There will be instances where one grade has spun across positions. Meaning, two people might be in a single grade but with two different positions; so we cannot really say, grades belong to positions; unlike the relationship between jobs and positions.

Grade Rate

Once the Grade is defined; the next task is to define the grade rates. The Grade rates define a salary range for each of the grades. An employee of that grade is liable to be within the salary limits. If the Employee crosses the salary limits, system throws a warning, not an Error.

Let’s go define it.

Responsibility: Super HRMS Manager

Navigation: Work Structure -> Grade -> Grade Rate


  • · Enter Name of a rate.
  • · Put units as Money.
  • · Select a Grade from the drop down with a currency
  • · Key in a Minimum and maximum value, and the mid value must get calculated automatically.

Grade Rates are very useful for Salary surveys, to tell the employee’s manager, where he stands in his grade scale, and how far he is from the mid value etc.

Grade step progression

Usually the Performance Management planning flow is to promote a Person from one grade to another when there is a performance review. Once the grade increases the salary is also increased. However in some firms, where the promotions are managed through the years of experience or points, the grade step progression comes handy.

How it works is, we set up rules of eligibility to get into a Grade. So if someone passes the criteria he will be moved to next grade. The eligibility can be based on Years of Service, points etc. Once the Employee gets the value, he moves to the next grade and so does his salary.
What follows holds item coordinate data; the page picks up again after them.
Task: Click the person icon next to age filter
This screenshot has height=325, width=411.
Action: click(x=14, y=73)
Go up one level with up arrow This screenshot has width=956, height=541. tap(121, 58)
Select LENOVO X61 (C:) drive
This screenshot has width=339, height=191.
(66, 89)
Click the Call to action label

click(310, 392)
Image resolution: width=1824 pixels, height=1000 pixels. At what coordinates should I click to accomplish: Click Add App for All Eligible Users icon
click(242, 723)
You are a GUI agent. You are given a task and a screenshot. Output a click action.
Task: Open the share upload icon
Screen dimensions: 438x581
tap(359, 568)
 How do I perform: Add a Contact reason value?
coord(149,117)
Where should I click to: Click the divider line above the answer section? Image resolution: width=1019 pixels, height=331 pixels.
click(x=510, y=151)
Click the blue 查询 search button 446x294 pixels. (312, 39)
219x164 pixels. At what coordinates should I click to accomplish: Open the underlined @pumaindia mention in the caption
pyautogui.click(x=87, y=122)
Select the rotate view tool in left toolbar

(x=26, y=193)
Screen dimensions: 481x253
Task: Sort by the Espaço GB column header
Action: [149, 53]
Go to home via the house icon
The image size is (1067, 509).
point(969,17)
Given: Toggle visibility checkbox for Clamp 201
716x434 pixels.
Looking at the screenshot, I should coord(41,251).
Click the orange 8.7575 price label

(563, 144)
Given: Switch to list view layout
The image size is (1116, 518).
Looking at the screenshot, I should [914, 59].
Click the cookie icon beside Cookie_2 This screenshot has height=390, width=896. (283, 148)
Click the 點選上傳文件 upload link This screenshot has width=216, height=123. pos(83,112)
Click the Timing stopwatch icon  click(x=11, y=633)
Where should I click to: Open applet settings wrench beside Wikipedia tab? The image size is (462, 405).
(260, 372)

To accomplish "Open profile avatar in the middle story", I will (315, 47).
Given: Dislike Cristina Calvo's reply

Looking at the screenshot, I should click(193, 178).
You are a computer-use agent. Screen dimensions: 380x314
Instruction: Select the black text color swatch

For an example, we will set it up like this: If someone is a Production Manager since one year, the grade is L4, if two years, it is L5 and likewise, so If Mr. Joe is L4 and completes his second anniversary as a Production engineer, he should get promoted to L5 automatically, and his salary should also change to the band of L5. So the promotion becomes an automated process, but now-a-days, the competition defines the promotion not the Years of Service; so Grade Step Progression is not a widely used functionality.